The guest cottages we’re staying in behind a converted church are all built to look like mini churches. They used pieces, beams and windows of an old church the locals initially tried to move from a spot several hours south. But the moving company absconded with the money “and didn’t move the church one inch.” So instead, the people here had it carefully demolished, then resurrected up here. There were far too many pieces left, so they used ‘em to build several cottages. This is the nicest place we’ve stayed in, apart from that Hobbit hole-in-the-wall a few nights back. The digging thing? You’ll have to wait until the next paragraph or so.

Several hours pass, rainy afternoon becomes rainy evening. No one in their right mind goes out to a beach in weather like this.We go out to a beach in weather like this.

Hot Water Beach looks like a normal sandy strand along a rugged coastline. But scratch the surface — literally — and just below, is a bubbling geothermal spring that supplies the “Hot” and “Water” part. Two hours before low tide and two hours after, visitors bring shovels, towels, a sense of adventure and leave their sanity back in their cars. You dig down and voilà, really hot water comes up. Then, of course, you make fun sand baths to capture and collect it, being careful not to scald your feet. The water gets as hot as 147 degrees down below!
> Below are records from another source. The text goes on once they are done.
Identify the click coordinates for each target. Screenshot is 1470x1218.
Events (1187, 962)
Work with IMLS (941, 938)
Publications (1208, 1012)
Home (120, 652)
In the pouring rain, we were a motley, muddy, multinational, mass, all helping each other dig holes, dams, aqueducts and channels to help one another soak in the glory. Lots of us rubbed mud all over ourselves; the cold never bothered us anyway. 

I couldn’t take much lying around, so I had fun snapping shots of others including the funny older gentleman Dieter, from Germany, whose banana hammock left nothing to the imagination. But building stuff in the sand has always been my jam ever since I turned to my Mom back as a small lad on a Canadian beach and announced I was making her an antique.

All of us were soothed and relaxed, especially afterwards as I plunged into the ocean to clean off and fought a few battles with overly-aggressive east coast Pacific waves (I never get tired of that dichotomy; the Pacific Ocean is on the east coast). My head cold got a nice jolt as the saline and punch of the waves came at me hard.

The ocean was my own vast neti pot.

Later on, we had one of the best dinners of the trip at a small brew pub run by British ex-pats. As usual, we fell into conversation quite quickly and after apologizing about Trump for the umpteenth time, we sipped and munched on pizzas, “the best chunky chips ever” and I downed a delicious cider made to taste like apple crumble.

It felt like heaven, falling asleep in our church cottage.